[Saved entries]
+---+

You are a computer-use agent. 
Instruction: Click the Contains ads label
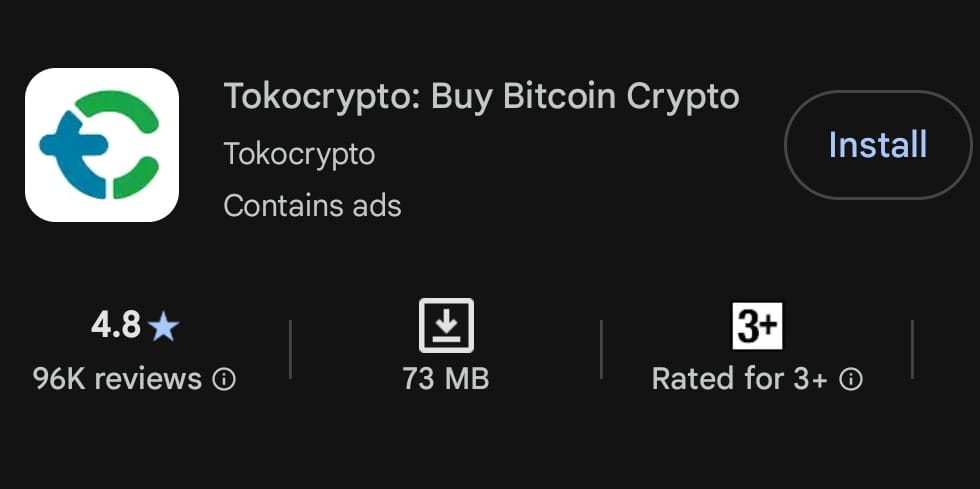point(312,206)
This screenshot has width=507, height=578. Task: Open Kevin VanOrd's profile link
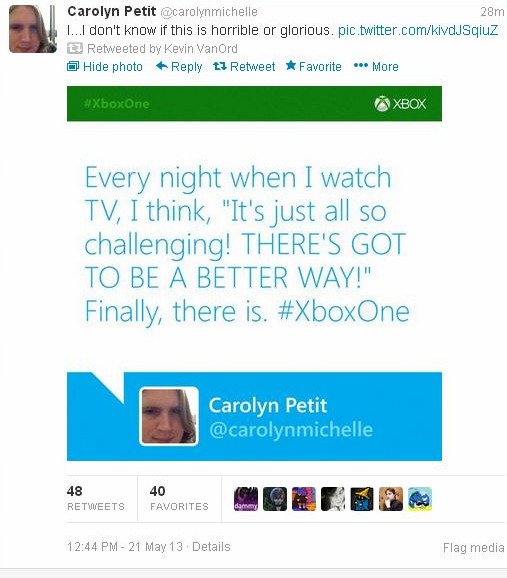(x=201, y=48)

+---+

Could you repeat the entries word for word, skipping the pictures they contain?

You are a computer-use agent. 
Instruction: Click the Contains ads label
point(312,206)
This screenshot has width=507, height=578. Task: Open Kevin VanOrd's profile link
(x=201, y=48)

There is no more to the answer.